• DOCUMENT SECTION:
LL and PM, glad to give you a giggle. I think we have to laugh sometimes during this crazy TTC time or we'd have a breakdown!
Tis true, it is a crazy time with all the temping, peeing, positioning, counting, body fluid checking, symptom listing and checking, WAITING and those lines. Jeez those lines make me mad....."oh, oh, is it a line, erm yeah, oh I'm not sure, no, no, it's not. Well it could be because this is florescent light. Yes that's it, I'll go look at it in incandescent light Now? no, tealight? no, torchlight? no, blacklight? no....f$%king mooooonliiiight ? Come on??!! NO..... Ah, it's because I'm holding it wrong der, of course <<slap forehead emoticon>>... Now, tilt it this way, no. Hold it up straight, no. Ok, bend over, hold it with left hand, through legs, mirror in right hand over shoulder, back to bigger mirror on the wall and view it like you do in the hairdressers when you want to see the back of you new head. Now? Yes, YES....call out to DP, DDDDDDDDPPPPPPPPPPPPPPPPP, he can't hear you because no sound actually came out though funnily enough, all the dogs in the neighbourhood are howling. Then.... Stop, WTF? The line is moving. HTF can the line be moving? It is then that you realise your lovely pink line (that you eventually found) is infact the blood in your eye from the burst capillary caused by you straining to find a bloody line. Oh and the lower backache can now be ruled out as a symptom because you know (though you'll deny it in true TTCer fashion)now it's from the line-searching acrobatics. FFS!
Babymaking, who'd have thought it a dangerous business?
I do try though. I don't have a big stock anymore but I still can't make it to the af-is-late stage. I'm buying them a day before she's due but trust me, that's a big improvement. A few months ago I was testing at 8dpo - such a waste, I may as well have been testing before I took my ass off the pillow!
I've had a peek on the TTC threads but as you've more than likely worked out already I'm a bit neurotic/psychotic for them just yet!
I wish I could maintain the same sense of humour from week to week but sadly it fades and I go back to that horrible place with a BFN in my hand and I'm crying again.
The sense of failure and loss (lost hope, lost will, lost battle) eats away at me. There's anger and there's guilt. Who am I angry with though? I don't know but I want someone to blame. I can't stand to think of it as a game of chance. This is my life not a casino!

Stored data entries
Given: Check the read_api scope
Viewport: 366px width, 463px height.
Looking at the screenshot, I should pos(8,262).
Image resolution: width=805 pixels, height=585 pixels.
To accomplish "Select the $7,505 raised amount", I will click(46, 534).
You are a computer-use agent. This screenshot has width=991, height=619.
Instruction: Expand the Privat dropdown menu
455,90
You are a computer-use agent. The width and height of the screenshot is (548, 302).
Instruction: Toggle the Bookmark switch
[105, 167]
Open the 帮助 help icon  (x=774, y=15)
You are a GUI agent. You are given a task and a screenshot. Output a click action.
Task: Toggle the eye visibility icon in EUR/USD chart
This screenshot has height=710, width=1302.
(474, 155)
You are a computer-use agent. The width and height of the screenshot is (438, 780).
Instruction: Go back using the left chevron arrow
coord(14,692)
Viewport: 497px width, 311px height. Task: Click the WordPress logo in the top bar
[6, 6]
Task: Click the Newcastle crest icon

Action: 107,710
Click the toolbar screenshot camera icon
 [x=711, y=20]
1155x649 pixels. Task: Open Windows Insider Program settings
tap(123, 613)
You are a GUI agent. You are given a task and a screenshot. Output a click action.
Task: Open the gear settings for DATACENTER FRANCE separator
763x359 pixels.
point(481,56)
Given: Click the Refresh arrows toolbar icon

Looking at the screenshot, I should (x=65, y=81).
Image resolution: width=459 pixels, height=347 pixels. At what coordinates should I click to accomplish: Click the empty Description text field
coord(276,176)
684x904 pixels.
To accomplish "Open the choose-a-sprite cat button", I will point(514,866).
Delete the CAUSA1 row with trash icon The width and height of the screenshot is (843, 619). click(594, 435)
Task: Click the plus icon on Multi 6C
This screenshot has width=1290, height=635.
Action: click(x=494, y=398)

• ACTIVITIES:
1 - In the post about trying to conceive, why does the writer say the lower backache can now be ruled out as a symptom? Answer in one to three sentences.
2 - According to the post about trying to conceive, how many days past ovulation was the writer testing a few months ago?
3 - Continue the post about trying to conceive from its final sentence.

• EXERCISE RESULTS:
1 - The writer rules out the lower backache because it now comes from the "line-searching acrobatics," the contortions performed while straining to see a line on the test. The backache therefore reflects that effort and not a possible sign of pregnancy.

2 - The writer was testing at 8dpo.

3 -
The guilt? Because I know there are people who have it worse than me but if I can liken it to drowning....I'm drowning in 10ft of water and though there are some in 20ft of water the outcome is the same if none of us can swim no mater how deep the water is. That's where I'm at right now, I'm out of my dept and I can't swim. The only thing that helps to keep my head above water is my doggy paddle and my sense of humour is my doggy paddle. This is the only time I feel like I can help anyone including myself.
Thankfully, there are a lot of doggy paddlers on other threads and together I'm sure, if we splash enough we'll spill some of that water over the edge and make it possible for all of us to take a breather
Hi GMM - Im not doing to well with my cold turkey from this conception thread am I?!
The things you say make so much sense - I can only assume you must be a writer by trade as you seem to manage to distill my emotions from a big swirling pool O' crap into the true essence of the situation. The guilt and the drowning in 10 feet of water - so true and I will definitely have to steal that line to explain my siuation to those who say "just be thanful for what you DO have".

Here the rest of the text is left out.